** start Supplied material **

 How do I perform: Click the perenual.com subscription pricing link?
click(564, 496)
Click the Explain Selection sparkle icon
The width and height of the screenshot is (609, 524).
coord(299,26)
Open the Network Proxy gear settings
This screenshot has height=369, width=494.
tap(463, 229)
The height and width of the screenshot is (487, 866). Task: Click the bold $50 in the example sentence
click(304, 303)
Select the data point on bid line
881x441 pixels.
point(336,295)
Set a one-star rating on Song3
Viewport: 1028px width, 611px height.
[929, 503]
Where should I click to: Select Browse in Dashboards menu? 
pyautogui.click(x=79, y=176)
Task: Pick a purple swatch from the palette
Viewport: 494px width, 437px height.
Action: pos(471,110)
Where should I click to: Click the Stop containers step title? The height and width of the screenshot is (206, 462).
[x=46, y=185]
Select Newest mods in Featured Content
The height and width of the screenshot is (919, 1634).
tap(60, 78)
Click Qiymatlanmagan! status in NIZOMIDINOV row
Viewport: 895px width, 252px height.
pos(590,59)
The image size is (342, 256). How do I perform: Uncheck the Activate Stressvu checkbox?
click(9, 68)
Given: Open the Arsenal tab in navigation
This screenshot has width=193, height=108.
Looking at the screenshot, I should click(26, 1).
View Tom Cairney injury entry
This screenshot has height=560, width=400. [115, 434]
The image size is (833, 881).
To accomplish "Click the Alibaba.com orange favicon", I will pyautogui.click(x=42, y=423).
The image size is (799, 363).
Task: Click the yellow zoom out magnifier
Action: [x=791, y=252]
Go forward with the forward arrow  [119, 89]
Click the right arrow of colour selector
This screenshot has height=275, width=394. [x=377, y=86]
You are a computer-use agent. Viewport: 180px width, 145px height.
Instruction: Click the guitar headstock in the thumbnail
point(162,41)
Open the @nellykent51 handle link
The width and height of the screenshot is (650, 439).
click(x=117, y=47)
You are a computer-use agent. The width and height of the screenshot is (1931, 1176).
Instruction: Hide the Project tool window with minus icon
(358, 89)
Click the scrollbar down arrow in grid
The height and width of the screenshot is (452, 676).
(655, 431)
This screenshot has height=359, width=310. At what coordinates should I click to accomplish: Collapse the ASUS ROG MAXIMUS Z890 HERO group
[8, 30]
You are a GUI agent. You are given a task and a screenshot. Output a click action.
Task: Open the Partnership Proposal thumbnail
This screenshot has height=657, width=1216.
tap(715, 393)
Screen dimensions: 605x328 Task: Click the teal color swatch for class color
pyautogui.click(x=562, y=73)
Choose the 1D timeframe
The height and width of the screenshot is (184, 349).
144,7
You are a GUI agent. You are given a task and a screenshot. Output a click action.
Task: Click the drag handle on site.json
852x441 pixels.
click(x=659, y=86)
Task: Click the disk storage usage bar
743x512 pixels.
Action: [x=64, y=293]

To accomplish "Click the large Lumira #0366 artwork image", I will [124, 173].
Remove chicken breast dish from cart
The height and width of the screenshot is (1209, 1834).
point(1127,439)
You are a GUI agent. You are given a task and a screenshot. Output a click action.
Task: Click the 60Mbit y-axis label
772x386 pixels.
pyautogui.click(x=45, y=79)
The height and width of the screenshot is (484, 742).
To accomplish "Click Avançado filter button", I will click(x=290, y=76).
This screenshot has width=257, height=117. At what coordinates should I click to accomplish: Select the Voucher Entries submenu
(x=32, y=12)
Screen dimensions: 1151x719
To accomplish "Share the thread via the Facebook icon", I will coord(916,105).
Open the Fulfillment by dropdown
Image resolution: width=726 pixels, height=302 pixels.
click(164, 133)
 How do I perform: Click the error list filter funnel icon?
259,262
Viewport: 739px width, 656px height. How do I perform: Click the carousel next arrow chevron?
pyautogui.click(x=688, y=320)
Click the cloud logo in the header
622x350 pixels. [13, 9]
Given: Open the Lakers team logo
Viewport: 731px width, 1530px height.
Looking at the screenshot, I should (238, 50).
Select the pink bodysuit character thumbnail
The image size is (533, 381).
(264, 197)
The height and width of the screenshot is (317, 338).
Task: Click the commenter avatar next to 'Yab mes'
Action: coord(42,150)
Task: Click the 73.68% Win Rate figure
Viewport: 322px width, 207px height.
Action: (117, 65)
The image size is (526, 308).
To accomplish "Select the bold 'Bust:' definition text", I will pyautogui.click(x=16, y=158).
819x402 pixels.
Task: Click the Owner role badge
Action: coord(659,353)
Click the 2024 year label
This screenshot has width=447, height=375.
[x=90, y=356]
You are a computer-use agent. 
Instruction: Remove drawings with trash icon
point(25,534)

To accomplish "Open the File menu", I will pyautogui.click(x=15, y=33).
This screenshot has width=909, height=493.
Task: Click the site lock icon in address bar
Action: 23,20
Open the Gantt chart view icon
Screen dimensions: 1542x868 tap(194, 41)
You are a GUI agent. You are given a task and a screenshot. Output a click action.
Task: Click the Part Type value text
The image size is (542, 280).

** end Supplied material **

Count the lines of the records that contain the word "thumbnail". Give only the number.

3